I tried essentially min(hint.0.saturating_mul(2), hint.1) for Iterators back in Try to guess a smarter initial capacity in Vec::from_iter by scottmcm · Pull Request #53086 · rust-lang/rust · GitHub, but it wasn't an obvious win.

Maybe it could be better here, but it's also unclear to me how a Read would normally know a maximum other than infinity or that's the same as the min. Like a TcpStream or a DecompressStream can't really give a meaningful max.

Can you elaborate on where you'd use the extra size here on a 32-bit platform?

What can you do with that fact? Is it even possible to tell whether it was wrong? Is there any way you could write safe code which would misbehave if it wasn't the "minimum at time of calling", since it could change immediately after calling anyway?

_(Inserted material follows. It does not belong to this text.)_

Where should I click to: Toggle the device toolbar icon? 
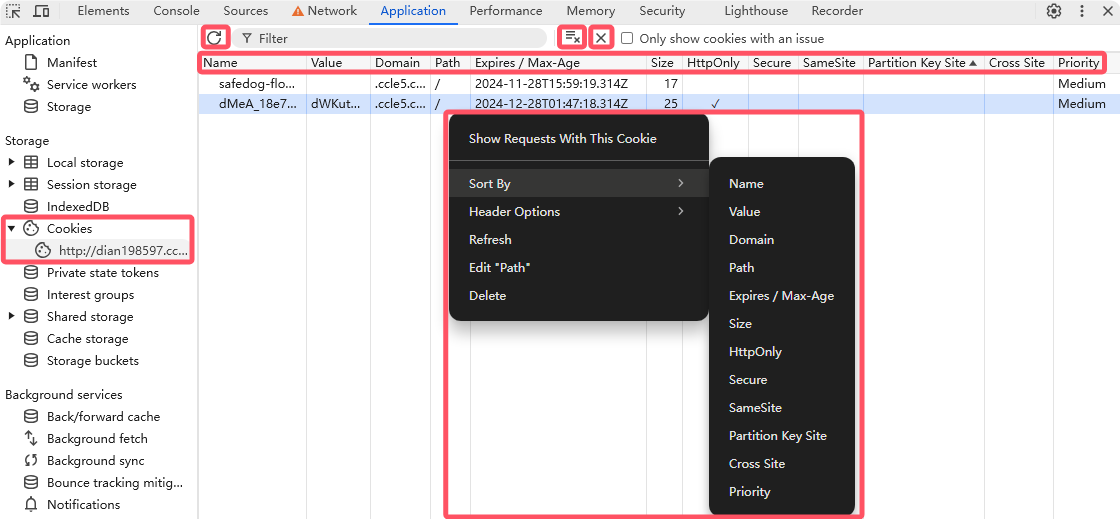41,11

Basically, my meta-point here is that if this is for

better optimized pre-allocation for memory

then perhaps it should just be reserve_hint(&self) -> usize, with no requirements other than "should return something reasonably useful". Especially since, unlike for iterators, TOCTOU is an issue for many common Reads and thus it can rarely be relied upon precisely.

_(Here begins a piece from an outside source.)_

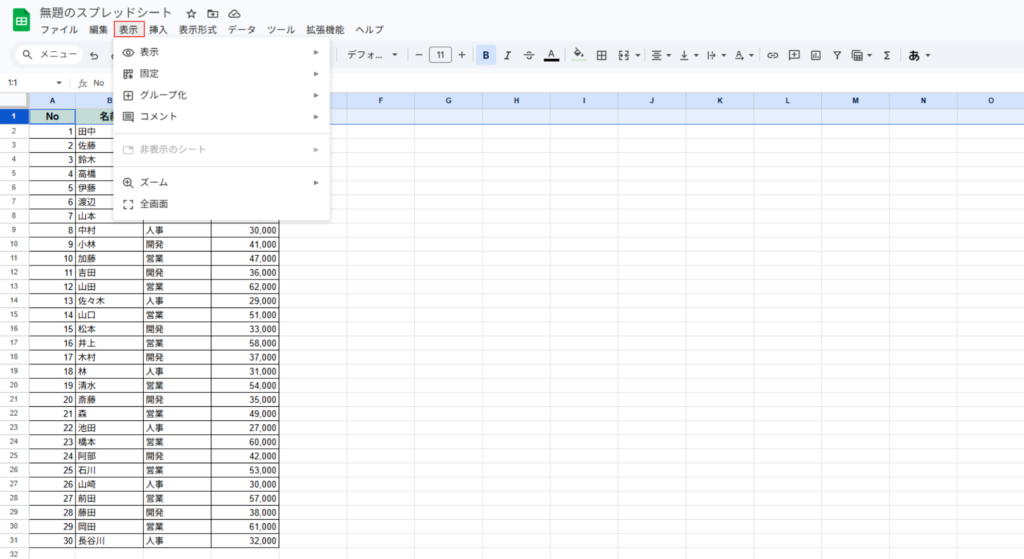This screenshot has width=1024, height=559.
Task: Open the name box dropdown arrow
Action: tap(60, 83)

(And, for example, I think it would be perfectly fine for it to return a size rounded up to a sector multiple -- at least for multi-sector files -- rather than potentially needing to use a more precise API.)

3 Likes

This behavior's already in the standard library.

Can you elaborate on what the danger is? What are these DoS vulnerabilities you mention? Is it because somebody relied on the size being accurate instead of treating it as a "hint"?

I can't think of an example either.

I was thinking about the fact that Seek deals in u64s, but seeing as Read deals in usize, that may indeed make more sense. I really gotta think more before I speak...

I mean that if a file returns the amount of bytes left until the end as the hint, and the file was subsequently shortened, that wouldn't be a violation of the trait

That makes sense

Either one makes sense to me. The standard library uses both.

  • Read returns usize when it's reading into a buffer since a buffer can obviously never hold more than usize::MAX bytes.
  • Other methods like seek, take, and Metadata::len use u64.

I previously thought u64 made the most sense, but given that the intended use case for this hint is to preallocate memory I see that usize would be more convenient. Callers would have to deal with overflow if it were u64.

Yep, it is.

1 Like

On the other hand, this hint will always be misleading for files larger than what usize can represent. I agree that this is fine since we're dealing with allocation, but we have to make sure to communicate that this is the sole purpose of the function, and that it shouldn't be relied on any other thing. (i.e. it shouldn't be used to calculate progress percentage).

2 Likes

Yes. I searched for it, but wasn't able to find it right now. I'll poke around later again.

Edit: OK, just came across it again. It was this subthread where grousing about userspace doing silly things was discussed and it was brought up that anything trusting the size is 1) a TOCTOU watiing to happen and 2) not considering the shared mutable-ness of filesystems. There wasn't actually a DoS in the wild, just silly userspace behaviors.